The Steam Box - a PC that connects to the TV that supports Steam…Valve, along with several third-party companies, will develop their own style of Steam Box’s ranging from “Good”, “Better” and “Best” with a difference in performance quality. The interface, unsurprisingly, will be Steam’s Big Picture mode that Valve released earlier this year before CES. It can’t help being compared to the Big Three since it will be a home console for the living room and keep in mind Microsoft and PlayStation are gearing up for their next-gen consoles. Yep, gamers will contemplate buying the Steam Box over a next-gen console.
NVidia’s Project Shield - an android gaming device - was more of a surprise at CES and it received a lot of positivity after hands-on previews. Project Shield can play any android game or app but it stands out from the rest because it has an HDMI port so you can play it on HDTVs and it can stream PC games, as long as the PC has the latest NVidia graphics card. The controller resembles the Xbox style, with a screen attached to the top and is lighter than expected. Also, NVidia is stating that the Tegra 4 chip is the “world’s fastest processor” and thus will be able to play today’s high-end PC games smoothly (we’ll see how Battlefield 4 turns out).

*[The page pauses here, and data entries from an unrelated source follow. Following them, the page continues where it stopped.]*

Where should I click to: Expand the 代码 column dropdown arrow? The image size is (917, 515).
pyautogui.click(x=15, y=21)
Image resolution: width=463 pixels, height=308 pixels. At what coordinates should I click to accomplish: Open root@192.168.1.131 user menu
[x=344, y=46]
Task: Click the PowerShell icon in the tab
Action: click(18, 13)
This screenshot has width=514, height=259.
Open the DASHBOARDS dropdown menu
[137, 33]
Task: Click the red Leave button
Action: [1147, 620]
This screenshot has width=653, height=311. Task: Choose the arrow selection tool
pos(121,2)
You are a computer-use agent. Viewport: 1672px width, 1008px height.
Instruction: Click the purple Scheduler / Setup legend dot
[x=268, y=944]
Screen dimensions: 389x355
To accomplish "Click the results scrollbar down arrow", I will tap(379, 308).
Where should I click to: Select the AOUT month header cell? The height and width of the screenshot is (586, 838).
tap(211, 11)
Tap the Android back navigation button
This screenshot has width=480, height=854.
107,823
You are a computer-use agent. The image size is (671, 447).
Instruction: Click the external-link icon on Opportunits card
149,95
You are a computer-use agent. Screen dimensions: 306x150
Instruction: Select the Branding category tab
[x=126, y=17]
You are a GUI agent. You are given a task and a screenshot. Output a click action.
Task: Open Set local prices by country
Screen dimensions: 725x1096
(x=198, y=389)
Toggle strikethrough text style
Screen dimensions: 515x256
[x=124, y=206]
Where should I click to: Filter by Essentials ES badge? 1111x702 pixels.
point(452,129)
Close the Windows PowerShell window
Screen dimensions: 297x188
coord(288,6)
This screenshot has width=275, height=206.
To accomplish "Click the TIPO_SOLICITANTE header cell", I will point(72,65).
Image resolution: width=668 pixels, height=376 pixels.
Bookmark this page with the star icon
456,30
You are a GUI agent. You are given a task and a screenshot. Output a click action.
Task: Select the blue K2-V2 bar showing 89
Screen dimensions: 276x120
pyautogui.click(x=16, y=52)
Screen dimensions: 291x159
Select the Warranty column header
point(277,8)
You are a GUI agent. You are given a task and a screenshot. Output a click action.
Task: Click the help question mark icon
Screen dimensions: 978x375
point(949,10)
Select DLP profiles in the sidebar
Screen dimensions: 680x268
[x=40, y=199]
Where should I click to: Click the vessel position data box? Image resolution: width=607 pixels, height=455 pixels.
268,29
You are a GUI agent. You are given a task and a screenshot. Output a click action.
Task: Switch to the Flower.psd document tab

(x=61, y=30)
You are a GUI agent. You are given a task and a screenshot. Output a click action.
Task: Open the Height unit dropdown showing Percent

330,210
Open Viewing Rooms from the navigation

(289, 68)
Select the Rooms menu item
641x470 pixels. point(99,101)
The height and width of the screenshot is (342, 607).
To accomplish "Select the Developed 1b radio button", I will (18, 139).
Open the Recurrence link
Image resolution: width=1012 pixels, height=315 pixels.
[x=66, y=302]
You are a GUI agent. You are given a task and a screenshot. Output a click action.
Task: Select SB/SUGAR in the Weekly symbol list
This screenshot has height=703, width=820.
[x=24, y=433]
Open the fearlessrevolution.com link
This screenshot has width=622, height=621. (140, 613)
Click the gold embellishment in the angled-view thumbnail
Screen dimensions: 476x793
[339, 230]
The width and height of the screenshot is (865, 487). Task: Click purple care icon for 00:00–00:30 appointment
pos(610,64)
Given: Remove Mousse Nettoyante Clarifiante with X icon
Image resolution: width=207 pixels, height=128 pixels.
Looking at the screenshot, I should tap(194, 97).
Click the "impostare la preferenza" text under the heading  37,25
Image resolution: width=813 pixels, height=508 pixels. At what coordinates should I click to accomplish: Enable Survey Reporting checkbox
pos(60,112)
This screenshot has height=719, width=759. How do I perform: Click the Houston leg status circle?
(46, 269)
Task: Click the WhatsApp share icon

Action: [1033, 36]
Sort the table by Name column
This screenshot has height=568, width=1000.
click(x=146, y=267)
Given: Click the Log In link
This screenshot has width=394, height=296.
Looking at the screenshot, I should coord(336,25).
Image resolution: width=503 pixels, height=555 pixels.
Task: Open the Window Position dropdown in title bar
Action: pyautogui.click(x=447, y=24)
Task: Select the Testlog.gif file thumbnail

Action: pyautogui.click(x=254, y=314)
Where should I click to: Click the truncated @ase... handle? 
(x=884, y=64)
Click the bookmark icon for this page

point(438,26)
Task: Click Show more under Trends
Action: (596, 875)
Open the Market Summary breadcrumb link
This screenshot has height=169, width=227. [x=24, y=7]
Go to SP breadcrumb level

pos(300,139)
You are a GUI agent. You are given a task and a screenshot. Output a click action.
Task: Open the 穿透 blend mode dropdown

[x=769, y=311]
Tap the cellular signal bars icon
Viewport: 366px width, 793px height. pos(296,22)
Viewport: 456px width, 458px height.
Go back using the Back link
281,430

So we have a new home console and a portable console hitting the scene. Most likely Valve will turn to their PC audience for the Steam Box. However, if their fans already have a heavily modified PC, will they shell out the same or more amounts of cash just to play their games on a TV? Project Shield will look towards android gamers - a different audience than Sony’s and Nintendo’s - but its ability to stream PC games might make it more prominent than the usual Android. Instead of playing portable spin-offs, such as Assassin’s Creed or Call of Duty, gamers will be able to choose to play the real deal themselves.
Everyone was already questioning the next-gen consoles. Now with Valve and NVidia coming along, this may shake things up. Even though PC streaming isn’t Project Shield's main feature, it is putting PC gaming into a more prominent role in the industry. Or then again, they might not make a dent and things will remain the same with Microsoft, Nintendo, and PlayStation!